### Activities
A - Name every news organization that the election news excerpt below cites by name as a source.
B - According to the election news excerpt below, what is the new nominating date for presidential candidates?

### Page text
***

More than 700 people collecting fuel from a burst pipeline in the southern Delta region died last year after fire broke out.

INEC extends presidency nomination date

The Independent National Electoral Commission (INEC) has extended the nominating date for candidates in the presidential elections by three days to 15 February, news organisations reported today. "An extension of two or three days if the need arises has been confirmed," an INEC official said, according to Reuters.

Following this announcement the largest party, the People's Democratic Party (PDP), has postponed its national convention until next weekend, a party spokesman told AFP yesterday (Sunday). So far, only one of Nigeria's three political parties, the southwest-based Alliance for Democracy (AD) has picked its candidate for the 27 February presidential elections.

Government officials meet party leaders to "calm tensions"

President Abdulsalami Abubukar did not attend a planned meeting today with leaders of the country's three political parties following his decision to attend the funeral of King Hussein of Jordan, the BBC reported. However, the meeting, called in an apparent effort to "calm tensions" over the selection of presidential candidates, went ahead with government officials, the BBC said.

***

### The data
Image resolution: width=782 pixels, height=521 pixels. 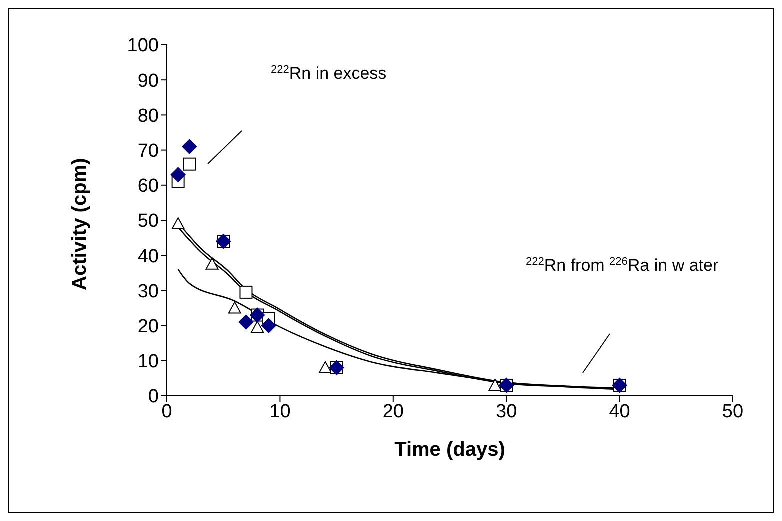 What do you see at coordinates (148, 116) in the screenshot?
I see `y-tick-label: 80` at bounding box center [148, 116].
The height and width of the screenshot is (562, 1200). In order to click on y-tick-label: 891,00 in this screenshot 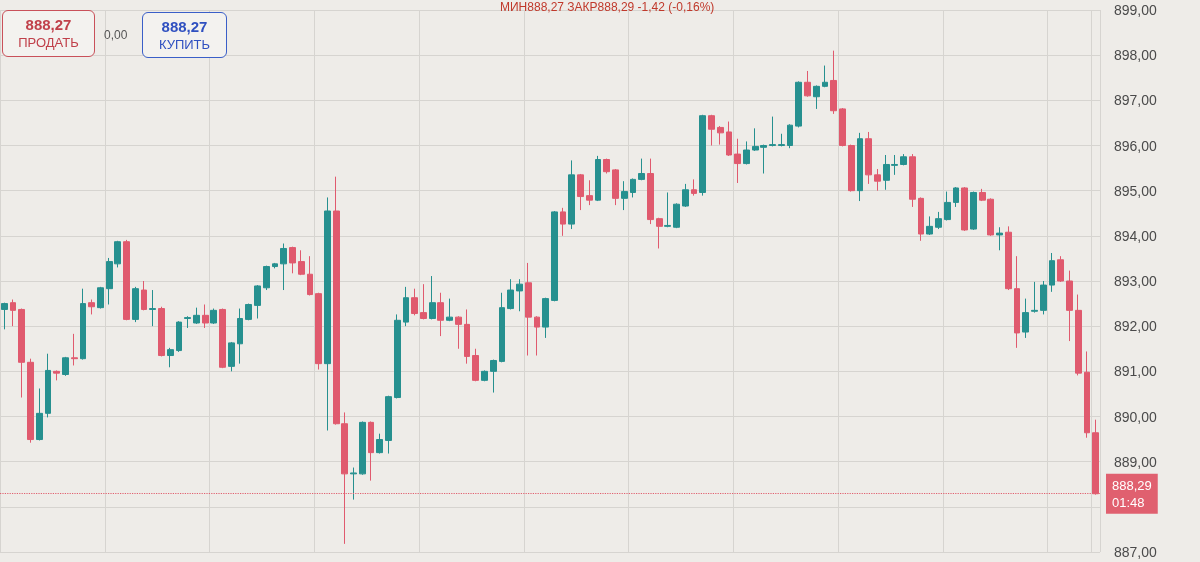, I will do `click(1136, 372)`.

***

### Solutions to the exercise
A - Reuters, AFP, BBC

B - 15 February